Iowa officials use stingless wasps to combat emerald ash borer

(Macroscopic Solutions/Flickr)
Emerald ash borer. (Macroscopic Solutions/Flickr)
Nick Fetty | May 25, 2016

Officials in Iowa will be releasing thousands of tiny, stingless wasps in the next few weeks as a way to combat the invasive emerald ash borer (EAB).

Iowa officials will introduce two species of parasitic wasps to deal with the EAB infestation that has been recorded in 31 of Iowa’s 99 counties. Each wasp species, which are harmless to humans and about the size of a grain of rice, will attack the EAB in two ways: one by laying eggs inside EAB eggs and the other by laying eggs in the EAB larvae.  Both species also use the EAB to feed its offspring.
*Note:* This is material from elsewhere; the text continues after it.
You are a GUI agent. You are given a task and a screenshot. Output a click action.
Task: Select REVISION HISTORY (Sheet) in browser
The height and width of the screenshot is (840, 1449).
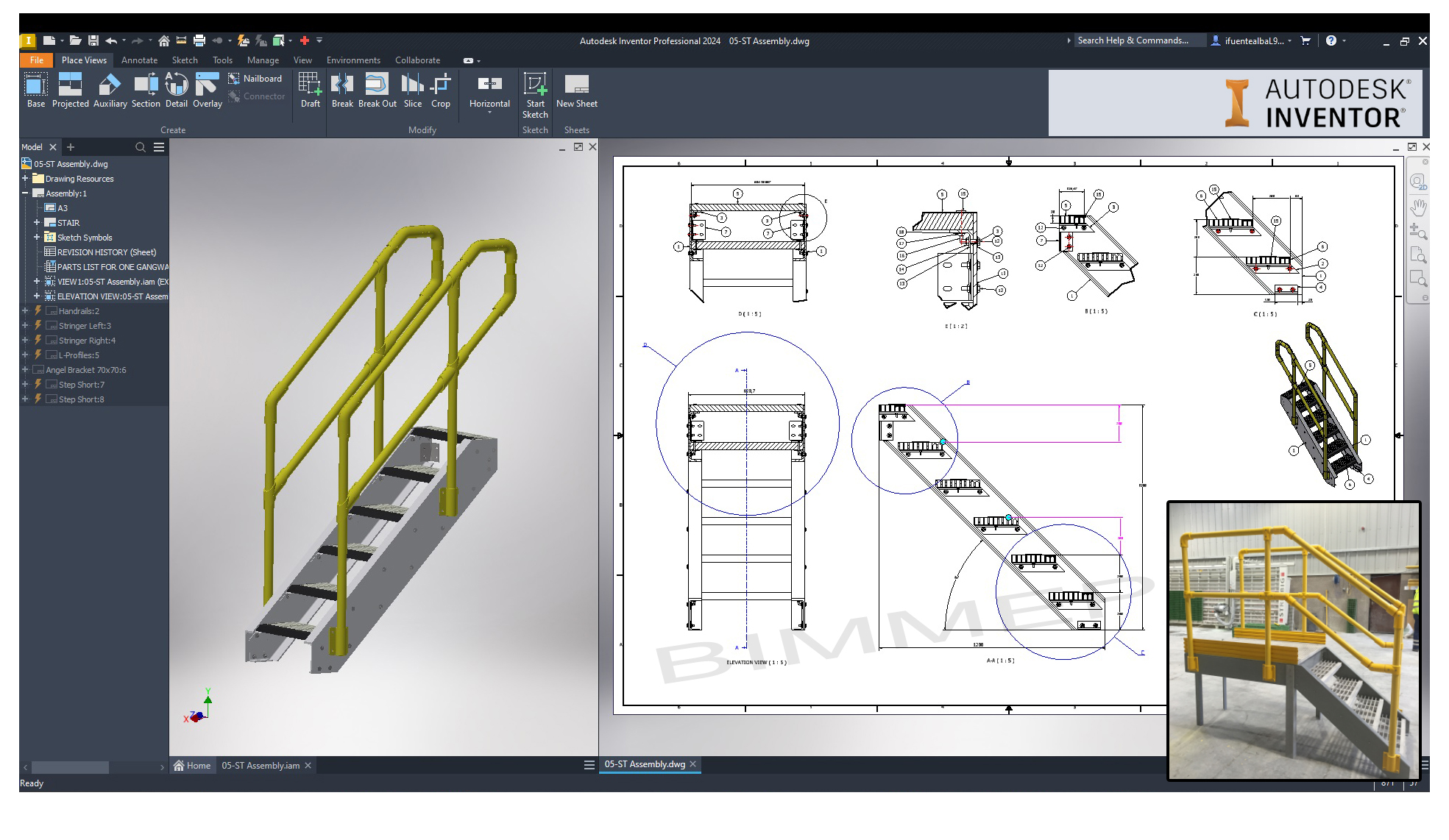106,252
Officials with the Iowa Department of Agriculture and Land Stewardship will release the wasps into a 133-acre wooded area near Fairfield in Jefferson County. The Jefferson County site will be part of a four-year effort that involves releasing the wasps into the environment and monitoring their affects on EAB populations. Officials have also considered releasing wasps in Allamakee County where the EAB was first detected in 2010.

The parasitic wasps were first discovered in China in 2002 and were studied for several years before being used in the United States to fight the EAB. Officials with the Iowa State University’s Plant and Insect Diagnostic Clinic are confident that the introduction of the wasps will not harm other ecosystems and said that “in general, it’s a very small number of parasites or predators to an invasive species [that] gets released.”